Hi all,
I have a data set that is multiple rows of the form:
{
'game': 955,
'gamedetails.date': '2024-01-30',
'gamedetails.solution': 'expel',
'guesses': 5,
'id': 1,
'success': 1,
'user': 1,
'userdetails.fullname': 'Andrew Hawkins',
'userdetails.username': 'andy'
}
(the ‘guesses’ field will be either a number from 1-6, or ‘Fail’)
I want to generate a plot that looks like this:
The vertical bars represent the percentage of times each number of guesses appeared for each user based on the number of results they actually have (not all users have results for all games).

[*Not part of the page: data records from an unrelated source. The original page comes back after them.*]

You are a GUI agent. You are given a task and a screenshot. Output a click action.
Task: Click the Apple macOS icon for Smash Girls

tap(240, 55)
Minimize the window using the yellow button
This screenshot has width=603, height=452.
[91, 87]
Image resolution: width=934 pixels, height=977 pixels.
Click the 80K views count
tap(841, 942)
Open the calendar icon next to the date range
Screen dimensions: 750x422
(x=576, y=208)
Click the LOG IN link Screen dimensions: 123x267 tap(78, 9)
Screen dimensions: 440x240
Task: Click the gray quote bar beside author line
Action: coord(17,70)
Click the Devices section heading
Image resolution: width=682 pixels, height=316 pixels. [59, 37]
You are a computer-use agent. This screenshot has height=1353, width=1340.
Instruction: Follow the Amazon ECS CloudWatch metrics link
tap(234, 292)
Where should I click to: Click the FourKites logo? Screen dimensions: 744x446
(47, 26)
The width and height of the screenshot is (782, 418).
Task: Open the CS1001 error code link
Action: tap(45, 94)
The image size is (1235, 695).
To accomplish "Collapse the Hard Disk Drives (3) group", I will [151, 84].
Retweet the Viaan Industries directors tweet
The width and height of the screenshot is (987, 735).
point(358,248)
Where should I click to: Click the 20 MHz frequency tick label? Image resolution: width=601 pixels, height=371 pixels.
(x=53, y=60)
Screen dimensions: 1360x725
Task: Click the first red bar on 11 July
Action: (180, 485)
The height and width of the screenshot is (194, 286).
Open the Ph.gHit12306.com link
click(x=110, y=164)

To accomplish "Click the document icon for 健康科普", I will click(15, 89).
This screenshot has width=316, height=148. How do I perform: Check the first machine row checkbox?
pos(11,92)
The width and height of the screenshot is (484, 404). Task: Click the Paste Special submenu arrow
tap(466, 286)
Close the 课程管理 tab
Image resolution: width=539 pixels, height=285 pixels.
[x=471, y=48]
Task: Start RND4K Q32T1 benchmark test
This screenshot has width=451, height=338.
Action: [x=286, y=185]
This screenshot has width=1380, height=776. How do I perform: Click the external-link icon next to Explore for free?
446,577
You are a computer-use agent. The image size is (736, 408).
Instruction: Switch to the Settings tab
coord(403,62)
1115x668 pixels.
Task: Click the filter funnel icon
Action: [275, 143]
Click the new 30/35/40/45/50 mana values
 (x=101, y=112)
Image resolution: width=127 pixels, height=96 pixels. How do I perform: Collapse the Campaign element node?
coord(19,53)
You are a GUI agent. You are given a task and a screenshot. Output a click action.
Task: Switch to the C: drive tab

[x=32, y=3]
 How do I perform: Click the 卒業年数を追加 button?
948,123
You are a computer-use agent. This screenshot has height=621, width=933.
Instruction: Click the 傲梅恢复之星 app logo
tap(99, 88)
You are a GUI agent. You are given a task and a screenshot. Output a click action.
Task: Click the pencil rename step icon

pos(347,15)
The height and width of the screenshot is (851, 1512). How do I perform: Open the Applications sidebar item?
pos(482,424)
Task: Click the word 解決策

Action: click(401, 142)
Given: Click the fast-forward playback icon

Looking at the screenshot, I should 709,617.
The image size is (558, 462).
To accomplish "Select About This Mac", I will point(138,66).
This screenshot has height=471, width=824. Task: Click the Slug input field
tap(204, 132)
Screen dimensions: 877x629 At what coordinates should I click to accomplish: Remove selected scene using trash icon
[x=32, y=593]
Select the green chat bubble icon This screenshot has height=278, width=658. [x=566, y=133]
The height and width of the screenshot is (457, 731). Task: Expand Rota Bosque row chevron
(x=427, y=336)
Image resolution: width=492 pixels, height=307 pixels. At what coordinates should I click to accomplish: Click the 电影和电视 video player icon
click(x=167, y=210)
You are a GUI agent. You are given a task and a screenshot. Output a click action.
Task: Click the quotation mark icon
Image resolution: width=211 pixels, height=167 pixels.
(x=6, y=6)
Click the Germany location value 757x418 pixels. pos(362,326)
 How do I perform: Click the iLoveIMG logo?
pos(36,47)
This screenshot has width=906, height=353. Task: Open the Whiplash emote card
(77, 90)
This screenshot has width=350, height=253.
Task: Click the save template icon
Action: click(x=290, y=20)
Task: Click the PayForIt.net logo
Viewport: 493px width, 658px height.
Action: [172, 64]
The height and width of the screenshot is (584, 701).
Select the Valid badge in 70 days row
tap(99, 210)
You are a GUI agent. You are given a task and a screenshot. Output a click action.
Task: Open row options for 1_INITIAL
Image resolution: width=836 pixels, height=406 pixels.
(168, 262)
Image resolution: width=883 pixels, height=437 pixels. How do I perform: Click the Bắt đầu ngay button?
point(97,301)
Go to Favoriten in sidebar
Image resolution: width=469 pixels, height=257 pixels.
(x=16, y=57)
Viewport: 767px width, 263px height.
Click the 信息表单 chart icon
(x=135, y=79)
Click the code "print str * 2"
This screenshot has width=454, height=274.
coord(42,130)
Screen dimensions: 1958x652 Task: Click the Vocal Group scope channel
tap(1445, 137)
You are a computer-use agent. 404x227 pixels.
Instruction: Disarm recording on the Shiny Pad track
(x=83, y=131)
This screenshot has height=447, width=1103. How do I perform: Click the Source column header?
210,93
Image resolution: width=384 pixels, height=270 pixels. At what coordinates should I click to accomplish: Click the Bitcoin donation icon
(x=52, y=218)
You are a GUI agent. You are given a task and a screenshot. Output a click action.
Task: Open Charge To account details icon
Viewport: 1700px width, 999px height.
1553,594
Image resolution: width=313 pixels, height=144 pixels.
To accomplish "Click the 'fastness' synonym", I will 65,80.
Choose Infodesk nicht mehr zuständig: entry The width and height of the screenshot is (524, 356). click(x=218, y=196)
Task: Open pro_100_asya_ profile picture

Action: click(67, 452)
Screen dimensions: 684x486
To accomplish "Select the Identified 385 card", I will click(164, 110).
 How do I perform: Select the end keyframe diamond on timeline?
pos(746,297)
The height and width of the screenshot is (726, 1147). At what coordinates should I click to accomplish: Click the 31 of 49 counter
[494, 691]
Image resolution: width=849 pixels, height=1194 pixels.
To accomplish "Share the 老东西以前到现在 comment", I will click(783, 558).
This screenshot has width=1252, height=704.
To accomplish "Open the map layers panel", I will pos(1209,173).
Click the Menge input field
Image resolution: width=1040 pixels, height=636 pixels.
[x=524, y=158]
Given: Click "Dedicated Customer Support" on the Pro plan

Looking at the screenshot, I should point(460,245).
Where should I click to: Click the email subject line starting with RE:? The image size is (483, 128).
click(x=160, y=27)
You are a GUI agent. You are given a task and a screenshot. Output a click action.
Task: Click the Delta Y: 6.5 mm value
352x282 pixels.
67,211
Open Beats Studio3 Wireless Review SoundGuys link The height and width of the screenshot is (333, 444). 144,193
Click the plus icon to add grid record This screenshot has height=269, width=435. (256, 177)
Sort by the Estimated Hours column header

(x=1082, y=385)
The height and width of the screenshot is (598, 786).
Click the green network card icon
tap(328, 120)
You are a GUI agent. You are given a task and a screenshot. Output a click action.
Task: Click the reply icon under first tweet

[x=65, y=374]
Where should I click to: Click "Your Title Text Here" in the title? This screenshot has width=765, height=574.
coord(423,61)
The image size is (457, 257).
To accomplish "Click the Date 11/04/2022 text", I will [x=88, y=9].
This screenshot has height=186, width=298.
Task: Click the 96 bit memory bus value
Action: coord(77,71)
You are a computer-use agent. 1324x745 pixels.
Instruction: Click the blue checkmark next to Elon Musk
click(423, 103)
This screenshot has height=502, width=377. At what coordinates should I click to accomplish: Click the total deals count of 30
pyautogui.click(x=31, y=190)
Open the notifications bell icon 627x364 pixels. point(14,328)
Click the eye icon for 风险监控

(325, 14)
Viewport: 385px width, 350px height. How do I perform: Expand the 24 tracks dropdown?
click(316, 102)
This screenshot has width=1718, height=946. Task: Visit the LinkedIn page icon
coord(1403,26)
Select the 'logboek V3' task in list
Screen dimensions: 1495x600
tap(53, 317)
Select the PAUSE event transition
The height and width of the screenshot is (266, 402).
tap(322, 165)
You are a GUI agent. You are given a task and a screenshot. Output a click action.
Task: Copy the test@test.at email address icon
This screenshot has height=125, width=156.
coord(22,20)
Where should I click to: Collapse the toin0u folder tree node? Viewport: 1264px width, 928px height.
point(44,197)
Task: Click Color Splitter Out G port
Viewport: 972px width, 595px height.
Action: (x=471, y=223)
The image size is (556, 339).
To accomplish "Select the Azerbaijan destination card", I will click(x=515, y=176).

I can get close using the following code:
fig = px.histogram(
results,
width=1920,
height=1080,
x="userdetails.username",
y="guesses",
color="guesses",
barmode="group",
orientation="v",
histnorm="percent",
category_orders={"guesses": ["1", "2", "3", "4", "5", "6", "Fail"]},
)
This give me this:
There are a couple of issues with this:
- The ordering of the bars for each user isn’t in the expected ‘1, 2, 3, 4, 5, 6 Fail’ order
- The percentages just don’t add up. For example, for ‘james’ the three tallest bars seem to be around 50, 35 and 20, which is already over 100%
Can anyone help me get the plot I’m trying to achieve?
Thanks
Andy